With less than 30 minutes to go before Guy Garvey's finest hour I've moved over to the "Thistle and Shamrock" Gaelic music on NPR Worldwide. I've also finally succeeded in using all seven digital audio inputs on my AudioLab pre-amp. Excellent! (Proof.)

Time for a cuppa, surely? And to do the dishes.

I had to smile...

... when I re-read this plaintive observation:

Of course, I spent far too much on books and records. In July 1961 I note that I had 5,000 books and 1,500 records in the house. By 1963, I had 10,000 books and 4,000 records. Today I have about 25,000 books and the same number of records. This probably goes a long way towards explaining why we never had any money.

Colin Wilson in Dreaming to some purpose


Recall the Hampdenshire Wonder! I have to cull my own library at around the 10,000 mark as my house simply cannot hold any more.
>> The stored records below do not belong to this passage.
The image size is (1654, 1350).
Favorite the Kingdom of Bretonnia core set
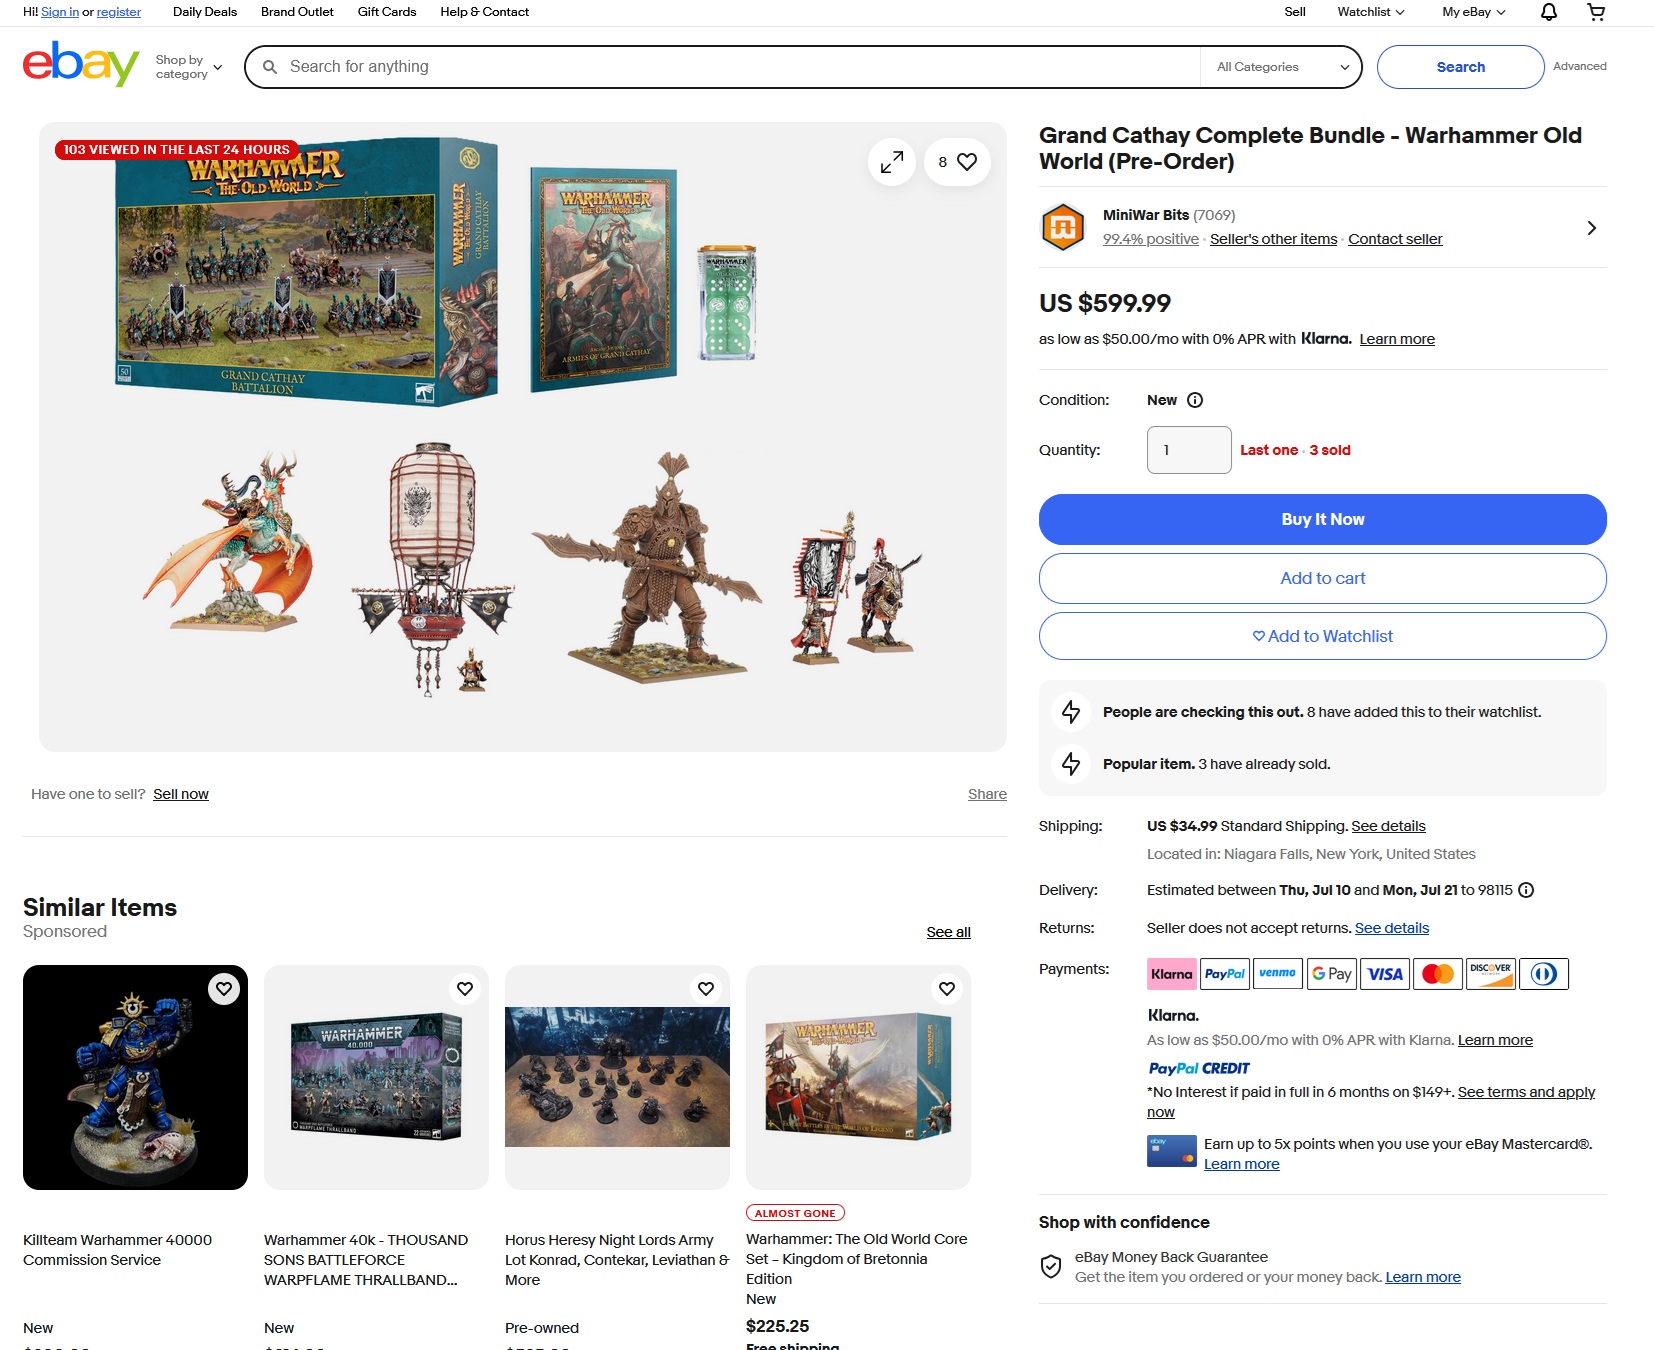pos(947,989)

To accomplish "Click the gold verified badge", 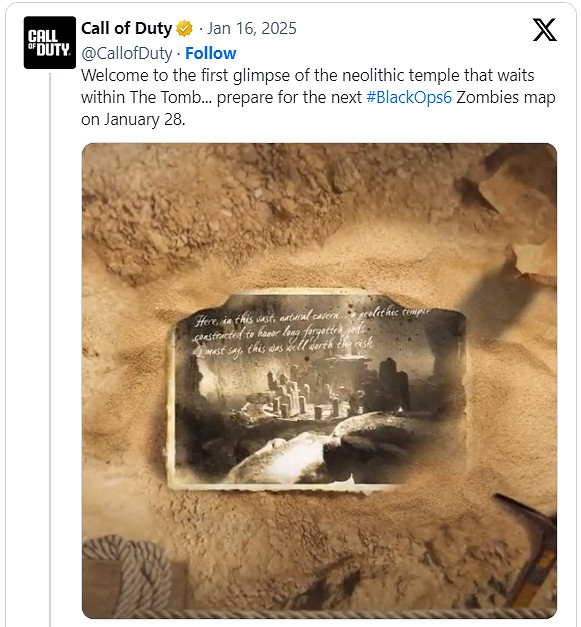I will (x=184, y=29).
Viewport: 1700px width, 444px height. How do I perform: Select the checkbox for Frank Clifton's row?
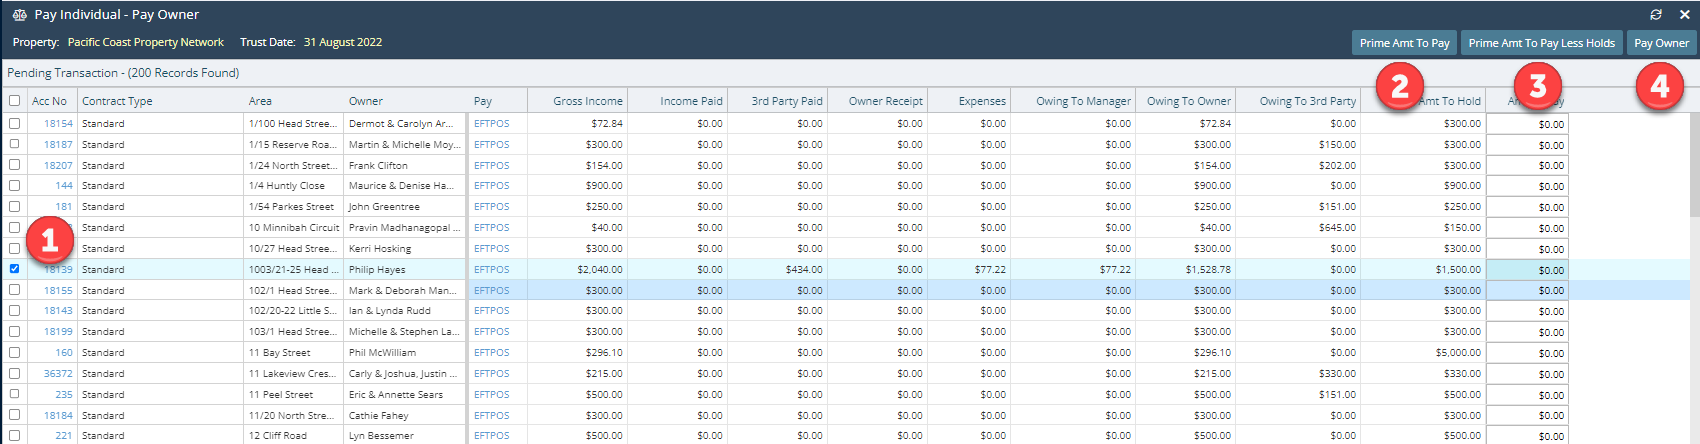(14, 165)
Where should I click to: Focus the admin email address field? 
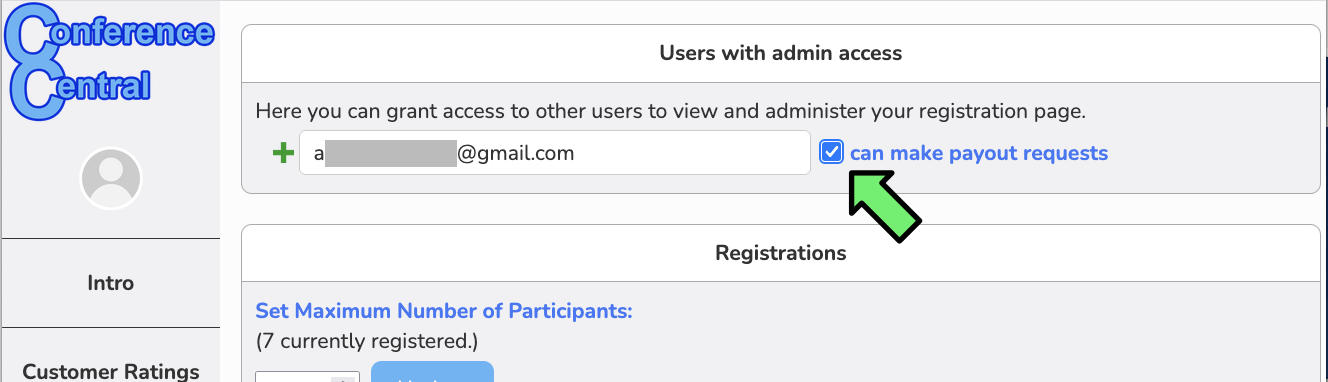point(555,153)
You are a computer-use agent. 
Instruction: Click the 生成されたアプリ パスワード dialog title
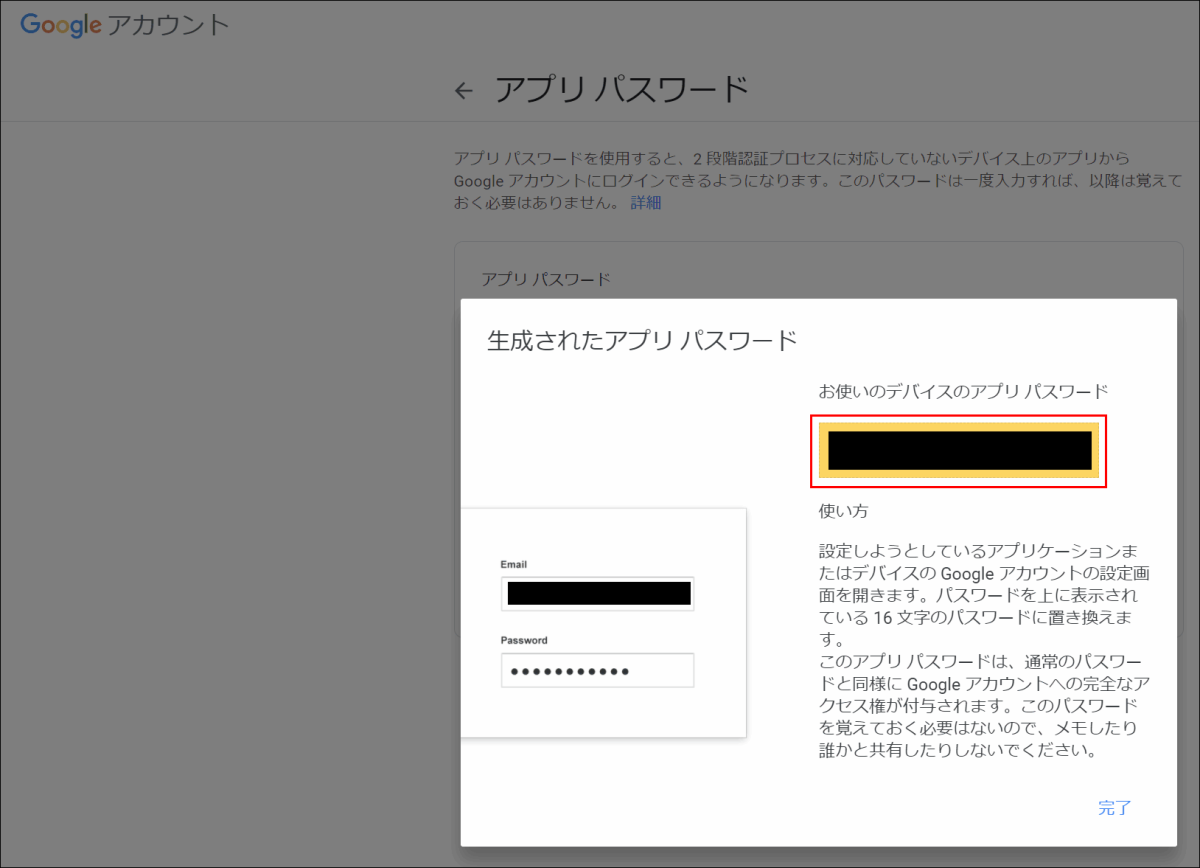click(641, 340)
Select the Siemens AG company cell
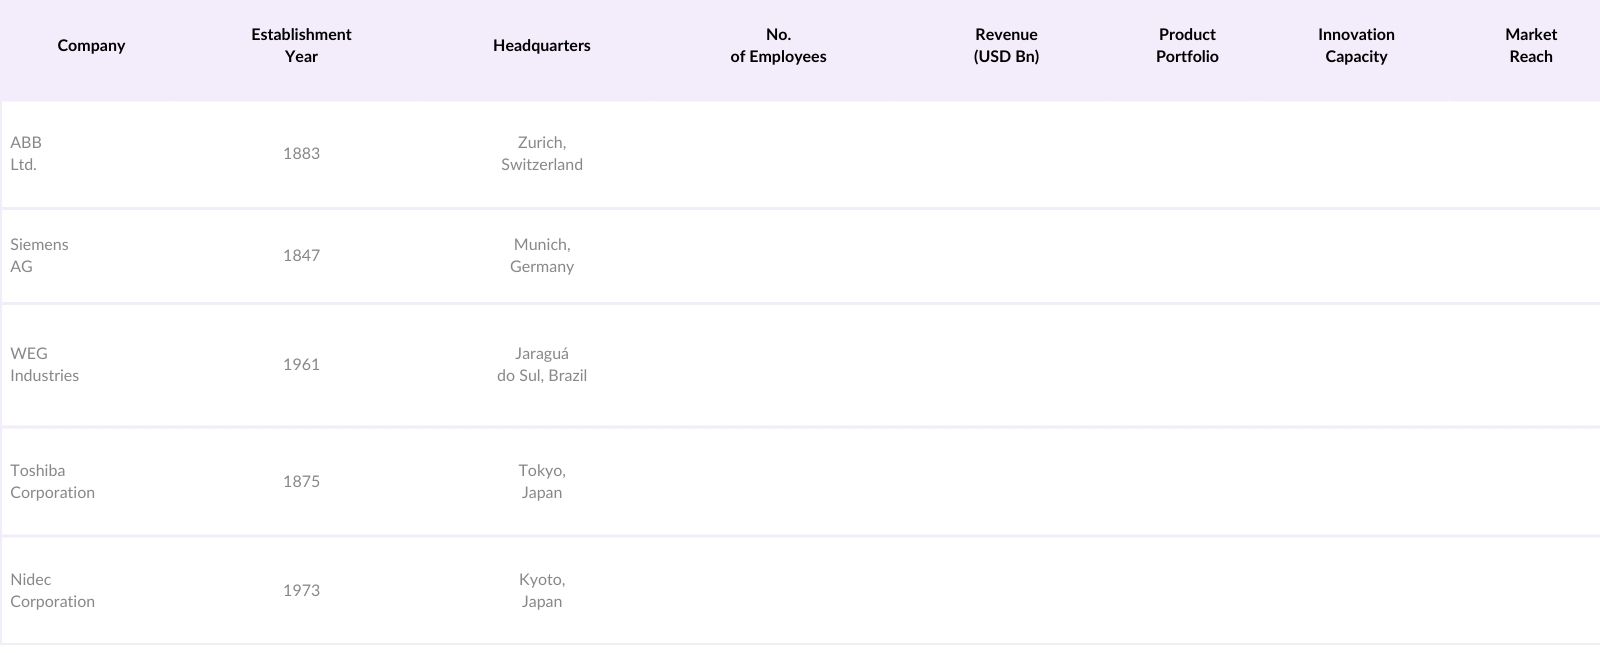 point(39,256)
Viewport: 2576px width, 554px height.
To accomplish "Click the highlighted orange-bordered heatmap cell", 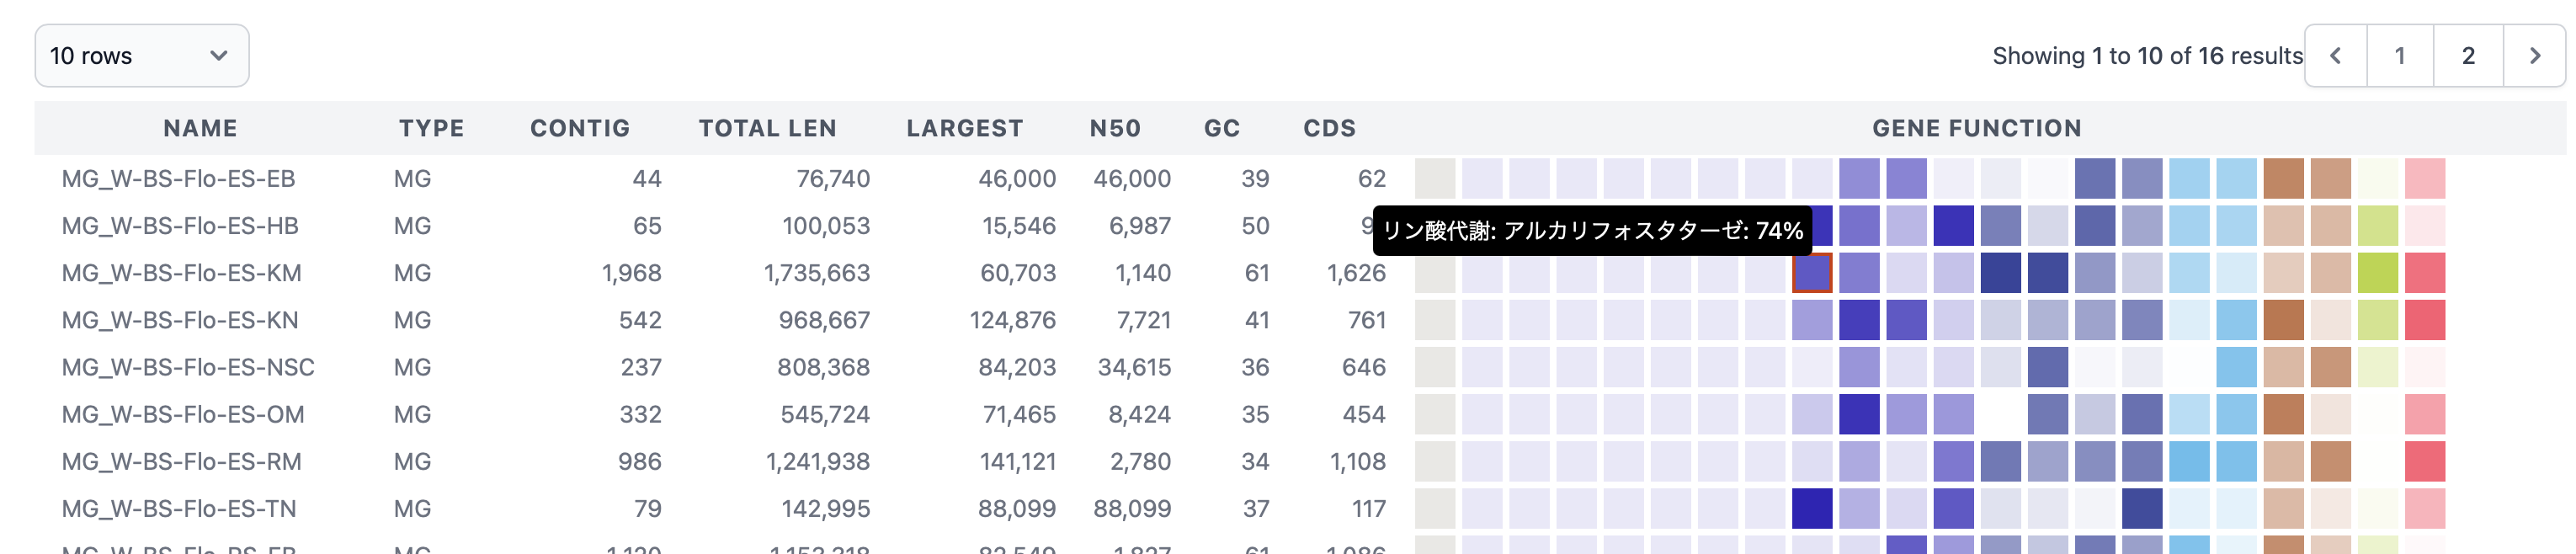I will 1811,273.
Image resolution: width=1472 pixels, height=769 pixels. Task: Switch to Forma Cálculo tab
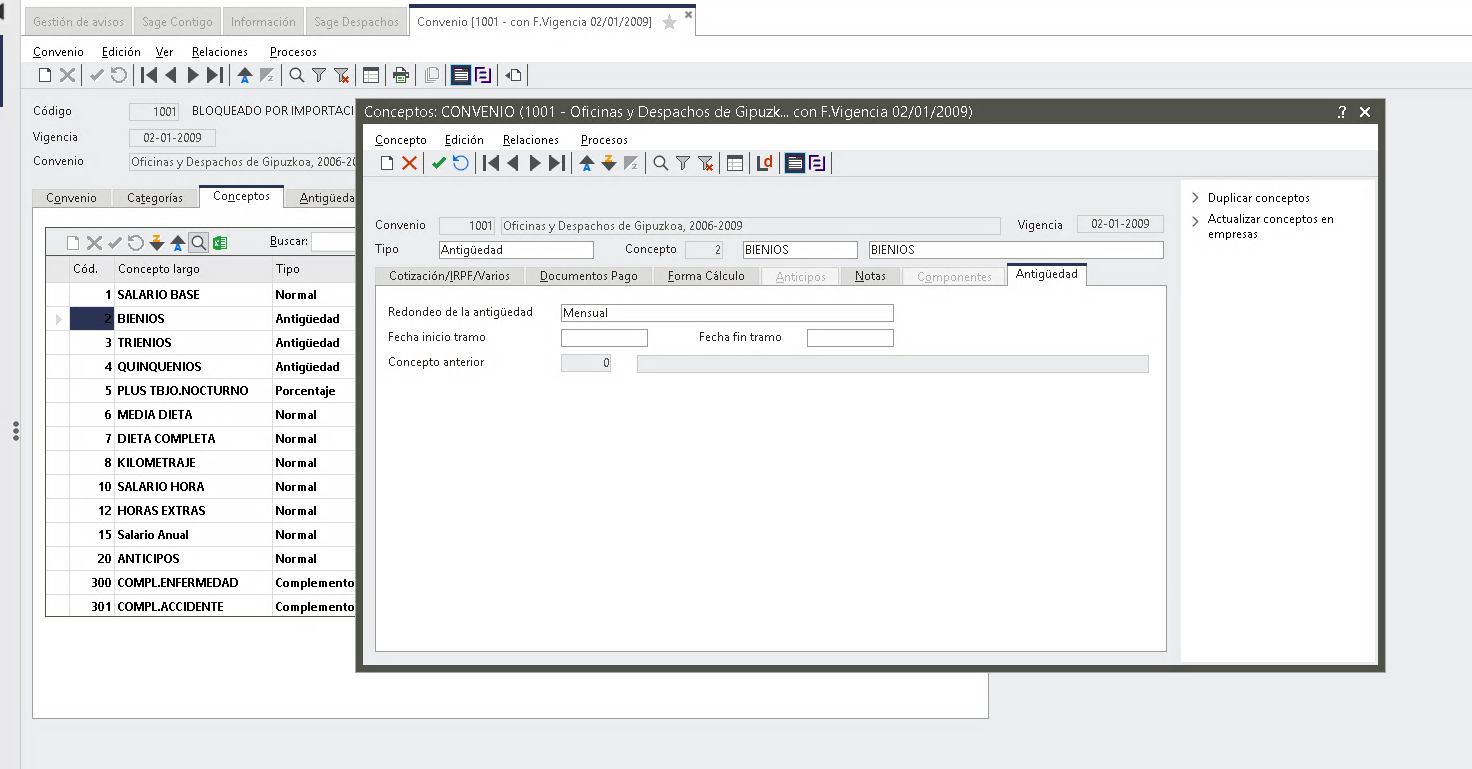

Just heard a car go crunching past — yep, it's -3C already out there. Yuk.

  

Footnotes

1  Steve Gibbs, ex-owner of Pinpoint Music, back in the day.
2  I still remember him driving me down to an offsite management team training session at the Westonbirt Arboretum in the winter of 1977/8. I was recovering from 'flu and had delayed my journey so as not to miss an episode of "Blake's 7"! (I was a very young manager.)
3  This confirms that the way to their heart is to overlook one monthly payment by 12 days. But as they actually administer all my credit cards except one (under a variety of names) and since they rule out the possibility of using their "money" offer to clear other MBNA cards, this is a bit of a non-starter. One might think they would already know this, of course.